─── EXTRACTED DATA
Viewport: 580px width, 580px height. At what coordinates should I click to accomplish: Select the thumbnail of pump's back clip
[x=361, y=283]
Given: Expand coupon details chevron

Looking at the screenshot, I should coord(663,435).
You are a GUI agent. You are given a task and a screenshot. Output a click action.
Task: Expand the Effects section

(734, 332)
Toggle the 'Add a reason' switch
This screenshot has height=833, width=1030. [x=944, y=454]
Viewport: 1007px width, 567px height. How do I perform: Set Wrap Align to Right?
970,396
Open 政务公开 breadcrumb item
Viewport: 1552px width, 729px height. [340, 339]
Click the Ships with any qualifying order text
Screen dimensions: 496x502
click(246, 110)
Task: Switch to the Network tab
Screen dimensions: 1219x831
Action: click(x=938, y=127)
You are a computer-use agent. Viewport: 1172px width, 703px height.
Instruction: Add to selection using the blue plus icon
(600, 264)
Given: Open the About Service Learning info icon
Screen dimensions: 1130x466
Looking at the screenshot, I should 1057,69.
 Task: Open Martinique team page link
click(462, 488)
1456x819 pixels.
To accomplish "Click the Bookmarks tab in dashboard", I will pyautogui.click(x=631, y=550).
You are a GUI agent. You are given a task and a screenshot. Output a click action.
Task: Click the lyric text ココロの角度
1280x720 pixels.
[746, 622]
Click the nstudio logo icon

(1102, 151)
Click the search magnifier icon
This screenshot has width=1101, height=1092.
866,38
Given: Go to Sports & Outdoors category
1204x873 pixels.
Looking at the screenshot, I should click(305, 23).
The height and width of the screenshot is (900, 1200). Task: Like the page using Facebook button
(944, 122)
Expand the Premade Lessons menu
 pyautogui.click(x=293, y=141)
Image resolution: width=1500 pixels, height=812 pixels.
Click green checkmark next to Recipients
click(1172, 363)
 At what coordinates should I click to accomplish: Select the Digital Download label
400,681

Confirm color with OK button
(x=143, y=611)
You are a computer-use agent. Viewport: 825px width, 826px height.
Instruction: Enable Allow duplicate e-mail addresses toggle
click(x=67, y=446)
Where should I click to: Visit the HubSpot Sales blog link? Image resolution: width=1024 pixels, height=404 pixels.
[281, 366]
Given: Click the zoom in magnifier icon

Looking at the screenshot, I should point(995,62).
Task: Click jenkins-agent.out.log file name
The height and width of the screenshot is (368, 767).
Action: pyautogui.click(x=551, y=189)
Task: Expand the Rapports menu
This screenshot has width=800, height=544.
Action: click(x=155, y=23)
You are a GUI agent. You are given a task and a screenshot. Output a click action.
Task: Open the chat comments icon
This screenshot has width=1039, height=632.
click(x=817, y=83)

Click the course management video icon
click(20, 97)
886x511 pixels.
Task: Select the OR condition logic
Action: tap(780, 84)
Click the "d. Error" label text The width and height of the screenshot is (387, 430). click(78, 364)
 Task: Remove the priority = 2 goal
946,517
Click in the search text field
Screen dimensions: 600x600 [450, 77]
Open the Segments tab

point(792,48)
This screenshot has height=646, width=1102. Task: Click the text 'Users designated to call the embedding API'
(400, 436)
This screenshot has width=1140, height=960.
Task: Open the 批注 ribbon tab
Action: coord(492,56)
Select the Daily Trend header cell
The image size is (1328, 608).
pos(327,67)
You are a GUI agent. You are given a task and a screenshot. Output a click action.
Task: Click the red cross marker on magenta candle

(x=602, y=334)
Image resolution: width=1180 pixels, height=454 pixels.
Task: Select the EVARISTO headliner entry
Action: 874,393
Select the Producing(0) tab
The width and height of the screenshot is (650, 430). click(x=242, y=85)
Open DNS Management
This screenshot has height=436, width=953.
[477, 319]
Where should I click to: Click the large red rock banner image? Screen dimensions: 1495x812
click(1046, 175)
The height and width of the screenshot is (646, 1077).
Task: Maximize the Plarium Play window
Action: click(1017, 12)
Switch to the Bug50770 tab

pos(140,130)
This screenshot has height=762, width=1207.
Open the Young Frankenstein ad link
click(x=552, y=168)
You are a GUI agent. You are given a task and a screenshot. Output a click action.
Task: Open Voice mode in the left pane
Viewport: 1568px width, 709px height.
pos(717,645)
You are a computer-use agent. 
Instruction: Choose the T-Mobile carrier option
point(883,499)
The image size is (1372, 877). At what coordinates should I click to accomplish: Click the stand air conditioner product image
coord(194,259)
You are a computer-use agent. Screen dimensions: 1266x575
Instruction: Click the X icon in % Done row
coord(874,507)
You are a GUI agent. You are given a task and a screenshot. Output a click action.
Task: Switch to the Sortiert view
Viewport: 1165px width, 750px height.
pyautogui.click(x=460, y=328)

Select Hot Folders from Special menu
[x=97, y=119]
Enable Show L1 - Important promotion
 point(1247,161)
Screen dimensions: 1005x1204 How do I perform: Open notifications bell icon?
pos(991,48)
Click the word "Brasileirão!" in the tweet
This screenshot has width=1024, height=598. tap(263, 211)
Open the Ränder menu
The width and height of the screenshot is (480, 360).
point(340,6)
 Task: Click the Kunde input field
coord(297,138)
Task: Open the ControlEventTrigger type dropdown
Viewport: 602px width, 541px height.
──────
__TASK STATEMENT__: Write down every record shown above precisely.

__SOLVED PROBLEM__:
Viewport: 580px width, 580px height. At what coordinates should I click to accomplish: Select the thumbnail of pump's back clip
[x=361, y=283]
Given: Expand coupon details chevron

Looking at the screenshot, I should coord(663,435).
You are a GUI agent. You are given a task and a screenshot. Output a click action.
Task: Expand the Effects section

(734, 332)
Toggle the 'Add a reason' switch
This screenshot has height=833, width=1030. [x=944, y=454]
Viewport: 1007px width, 567px height. How do I perform: Set Wrap Align to Right?
970,396
Open 政务公开 breadcrumb item
Viewport: 1552px width, 729px height. [340, 339]
Click the Ships with any qualifying order text
Screen dimensions: 496x502
click(246, 110)
Task: Switch to the Network tab
Screen dimensions: 1219x831
Action: click(x=938, y=127)
You are a computer-use agent. Viewport: 1172px width, 703px height.
Instruction: Add to selection using the blue plus icon
(600, 264)
Given: Open the About Service Learning info icon
Screen dimensions: 1130x466
Looking at the screenshot, I should 1057,69.
 Task: Open Martinique team page link
click(462, 488)
1456x819 pixels.
To accomplish "Click the Bookmarks tab in dashboard", I will pyautogui.click(x=631, y=550).
You are a GUI agent. You are given a task and a screenshot. Output a click action.
Task: Click the lyric text ココロの角度
1280x720 pixels.
[746, 622]
Click the nstudio logo icon

(1102, 151)
Click the search magnifier icon
This screenshot has width=1101, height=1092.
866,38
Given: Go to Sports & Outdoors category
1204x873 pixels.
Looking at the screenshot, I should click(305, 23).
The height and width of the screenshot is (900, 1200). Task: Like the page using Facebook button
(944, 122)
Expand the Premade Lessons menu
 pyautogui.click(x=293, y=141)
Image resolution: width=1500 pixels, height=812 pixels.
Click green checkmark next to Recipients
click(1172, 363)
 At what coordinates should I click to accomplish: Select the Digital Download label
400,681

Confirm color with OK button
(x=143, y=611)
You are a computer-use agent. Viewport: 825px width, 826px height.
Instruction: Enable Allow duplicate e-mail addresses toggle
click(x=67, y=446)
Where should I click to: Visit the HubSpot Sales blog link? Image resolution: width=1024 pixels, height=404 pixels.
[281, 366]
Given: Click the zoom in magnifier icon

Looking at the screenshot, I should point(995,62).
Task: Click jenkins-agent.out.log file name
The height and width of the screenshot is (368, 767).
Action: pyautogui.click(x=551, y=189)
Task: Expand the Rapports menu
This screenshot has width=800, height=544.
Action: click(x=155, y=23)
You are a GUI agent. You are given a task and a screenshot. Output a click action.
Task: Open the chat comments icon
This screenshot has width=1039, height=632.
click(x=817, y=83)

Click the course management video icon
click(20, 97)
886x511 pixels.
Task: Select the OR condition logic
Action: tap(780, 84)
Click the "d. Error" label text The width and height of the screenshot is (387, 430). click(78, 364)
 Task: Remove the priority = 2 goal
946,517
Click in the search text field
Screen dimensions: 600x600 [450, 77]
Open the Segments tab

point(792,48)
This screenshot has height=646, width=1102. Task: Click the text 'Users designated to call the embedding API'
(400, 436)
This screenshot has width=1140, height=960.
Task: Open the 批注 ribbon tab
Action: coord(492,56)
Select the Daily Trend header cell
The image size is (1328, 608).
pos(327,67)
You are a GUI agent. You are given a task and a screenshot. Output a click action.
Task: Click the red cross marker on magenta candle

(x=602, y=334)
Image resolution: width=1180 pixels, height=454 pixels.
Task: Select the EVARISTO headliner entry
Action: 874,393
Select the Producing(0) tab
The width and height of the screenshot is (650, 430). click(x=242, y=85)
Open DNS Management
This screenshot has height=436, width=953.
[477, 319]
Where should I click to: Click the large red rock banner image? Screen dimensions: 1495x812
click(1046, 175)
The height and width of the screenshot is (646, 1077).
Task: Maximize the Plarium Play window
Action: click(1017, 12)
Switch to the Bug50770 tab

pos(140,130)
This screenshot has height=762, width=1207.
Open the Young Frankenstein ad link
click(x=552, y=168)
You are a GUI agent. You are given a task and a screenshot. Output a click action.
Task: Open Voice mode in the left pane
Viewport: 1568px width, 709px height.
pos(717,645)
You are a computer-use agent. 
Instruction: Choose the T-Mobile carrier option
point(883,499)
The image size is (1372, 877). At what coordinates should I click to accomplish: Click the stand air conditioner product image
coord(194,259)
You are a computer-use agent. Screen dimensions: 1266x575
Instruction: Click the X icon in % Done row
coord(874,507)
You are a GUI agent. You are given a task and a screenshot. Output a click action.
Task: Switch to the Sortiert view
Viewport: 1165px width, 750px height.
pyautogui.click(x=460, y=328)

Select Hot Folders from Special menu
[x=97, y=119]
Enable Show L1 - Important promotion
 point(1247,161)
Screen dimensions: 1005x1204 How do I perform: Open notifications bell icon?
pos(991,48)
Click the word "Brasileirão!" in the tweet
This screenshot has width=1024, height=598. tap(263, 211)
Open the Ränder menu
The width and height of the screenshot is (480, 360).
point(340,6)
 Task: Click the Kunde input field
coord(297,138)
Task: Open the ControlEventTrigger type dropdown
Viewport: 602px width, 541px height.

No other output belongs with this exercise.